**Written request:**
Swap "IP complement calculator" for "subnet calculator" and write out the entries again, starting with the line with "The width and height of the screenshot is (318, 172)." and going on through the end of the entries, with nothing else changed. Leave the pictures out.

**Raw data:**
--- begin ---
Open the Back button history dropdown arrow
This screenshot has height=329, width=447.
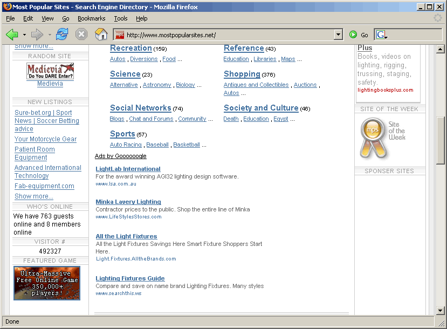[24, 35]
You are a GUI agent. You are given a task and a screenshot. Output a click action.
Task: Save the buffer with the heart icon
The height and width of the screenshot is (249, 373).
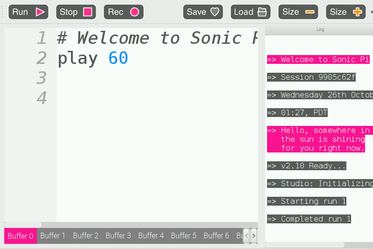203,12
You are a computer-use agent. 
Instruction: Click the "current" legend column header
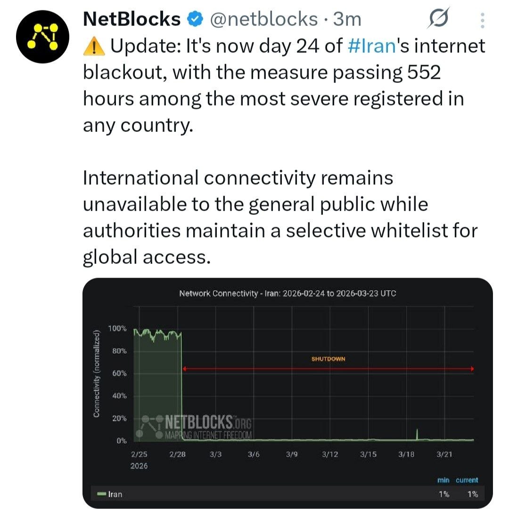467,480
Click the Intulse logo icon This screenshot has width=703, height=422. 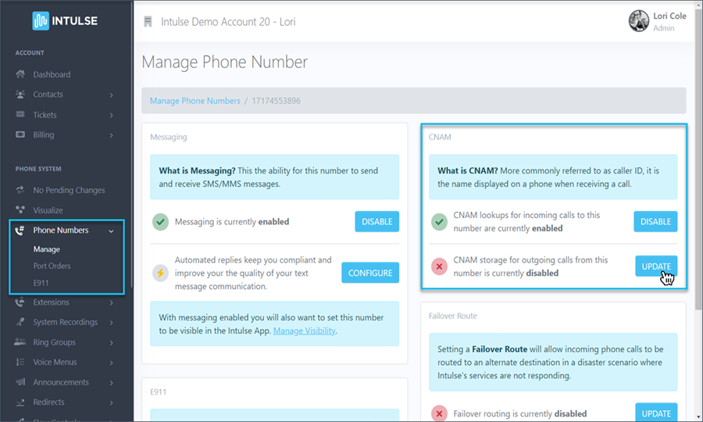coord(41,21)
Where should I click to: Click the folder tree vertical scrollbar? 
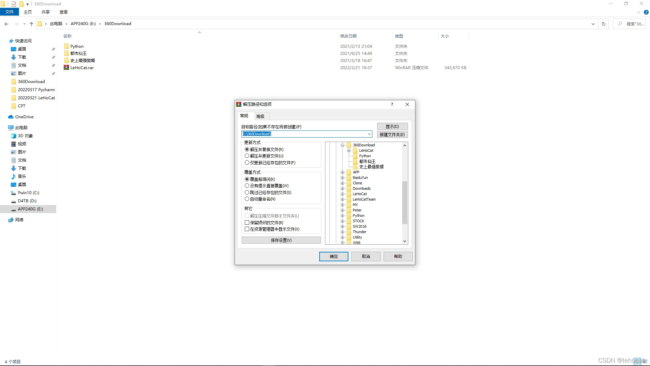pos(405,202)
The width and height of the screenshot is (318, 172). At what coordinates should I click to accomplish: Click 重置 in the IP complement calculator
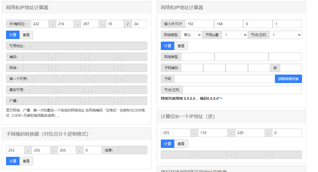pos(181,143)
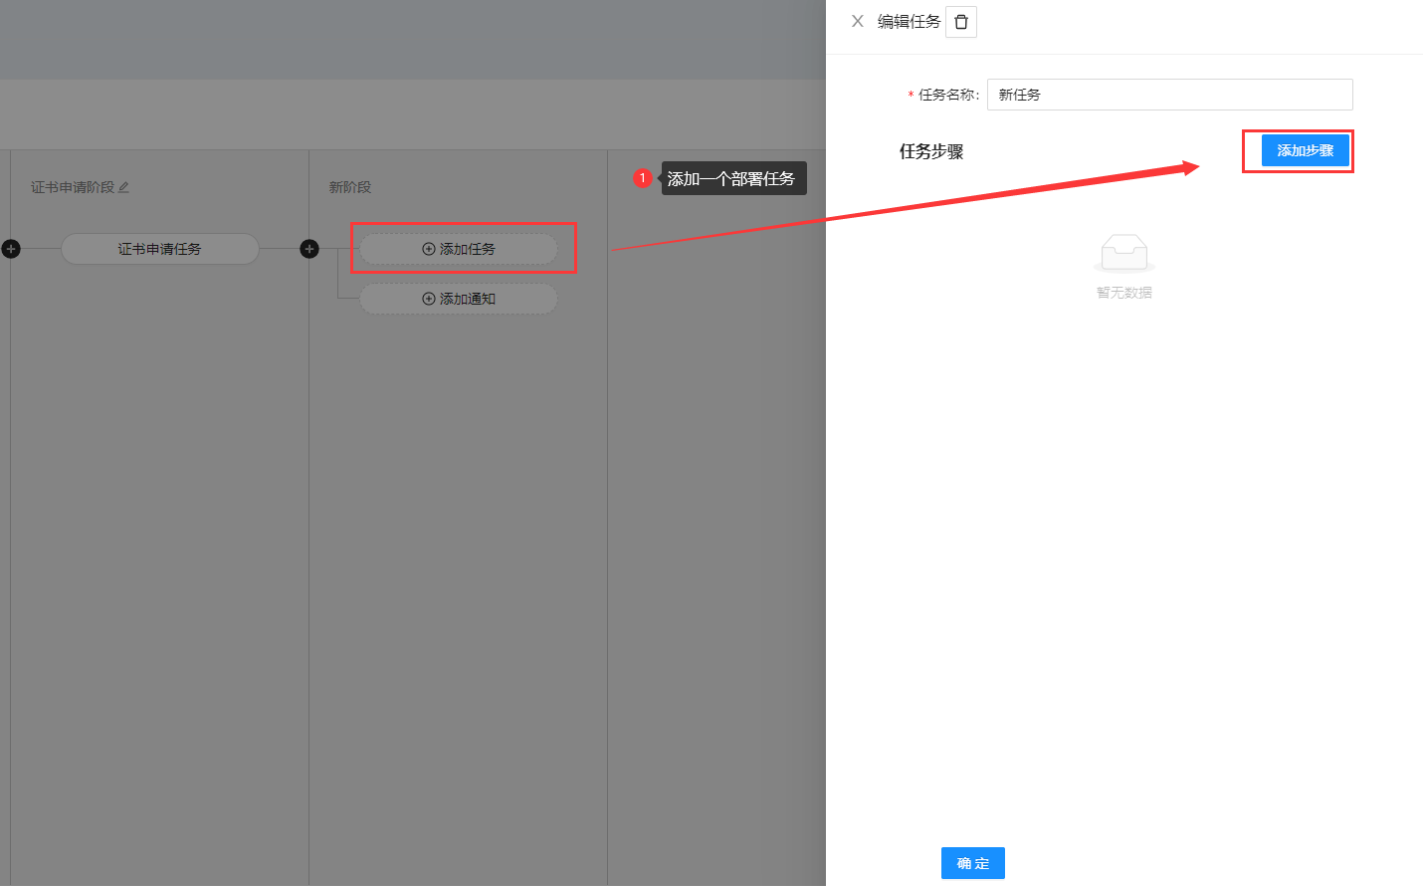The width and height of the screenshot is (1423, 886).
Task: Click the empty inbox icon above 暂无数据
Action: tap(1124, 253)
--- end ---
**Result for this task:**
The width and height of the screenshot is (318, 172). At what coordinates should I click to accomplish: Click 重置 in the subnet calculator
pos(181,143)
The width and height of the screenshot is (1423, 886).
Task: Click the empty inbox icon above 暂无数据
Action: tap(1124, 253)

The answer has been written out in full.